Fighting against green washing "plant based packaging contaminates waste streams"

The UK Government is on a mission to eradicate PLA (made from corn) from our waste stream, in favour of a recycling based solution to the plastic problem ( this argument assumes that something made from plants is a problem).

The problem with this argument is that it works on three inaccurate assumptions, which are

  1. All materials are the same.
  2. Recycling solves the plastic problem.
  3. PLA is a problem material.

plastic-waste.jfif

  1. All materials are the same

If we look at glass, glass is a brilliant material for it's usage ( drinks taste much better in a glass bottle), glass can be recycled indefinitely along with aluminium, so these are the best materials for their usage but this assumption assumes that plastics are the same as glass and aluminium.

Let's put it this way, glass and aluminium are here for ever where as plastics are temporary solutions.

 

2. Recycling solves the plastic problem

No one wants to talk about the problem with plastic recycling, it's far more politically prudent to sell it as a success story, and there is some truth to this ( Wales is now the third highest recycling nation on earth*) but this avoids talking about the real solution, why use something that needs recycling in the first place, recycling is just recycling a problem because sooner or later we need to do something with plastics when they come to the end of their useful life.

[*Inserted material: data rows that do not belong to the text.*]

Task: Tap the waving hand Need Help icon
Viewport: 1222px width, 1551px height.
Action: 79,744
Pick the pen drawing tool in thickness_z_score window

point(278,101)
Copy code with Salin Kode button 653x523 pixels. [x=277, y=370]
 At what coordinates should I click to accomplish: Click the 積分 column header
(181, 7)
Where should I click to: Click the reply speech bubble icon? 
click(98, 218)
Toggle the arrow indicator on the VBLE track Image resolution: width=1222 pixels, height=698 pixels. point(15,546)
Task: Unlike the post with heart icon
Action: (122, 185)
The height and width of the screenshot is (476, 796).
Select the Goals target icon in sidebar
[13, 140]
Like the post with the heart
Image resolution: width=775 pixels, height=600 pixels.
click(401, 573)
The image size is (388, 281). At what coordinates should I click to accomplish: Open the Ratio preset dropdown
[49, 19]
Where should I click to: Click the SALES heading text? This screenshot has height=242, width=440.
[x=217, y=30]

how-many-times-can-plastics-be-recycled.jpg

So when you look at the facts, it's not such a success story , recycling is just recycling a legacy problem and eventually leads to a future problem.

Which is why we just don't understand why no one wants to talk about replacing the material, so recycling is no longer needed.

 

3. PLA is a problem material

This one surprised us when we started in 2018, as how can something that comes from corn be an issue, and yet we heard this as justification for an anti PLA attitude, and it is the view of most UK officials ( a more cynical person than I, would wonder who is advising them), so we have to deal with the legacy problem, rather than just solve the problem.

Let's look at the most common argument

“plant based packaging contaminate the waste streams as they can't tell what is a PLA and what is PET” , but this is sadly not true, it's not that they can't , it's they won't .

Outside the UK they are actively using Near Infra-red machines to sort PLA from PET, so why don't we do this in the UK ?

Money and investment is the only explanation I have.

Let's look at the benefits of compostable over recycling

If we composted all of our packaging and composted it, we could eliminate peat extraction which would reduce the UK's carbon output by an incredible 880,000 tonnes of CO2 per year, now there is a pledge for a COP event.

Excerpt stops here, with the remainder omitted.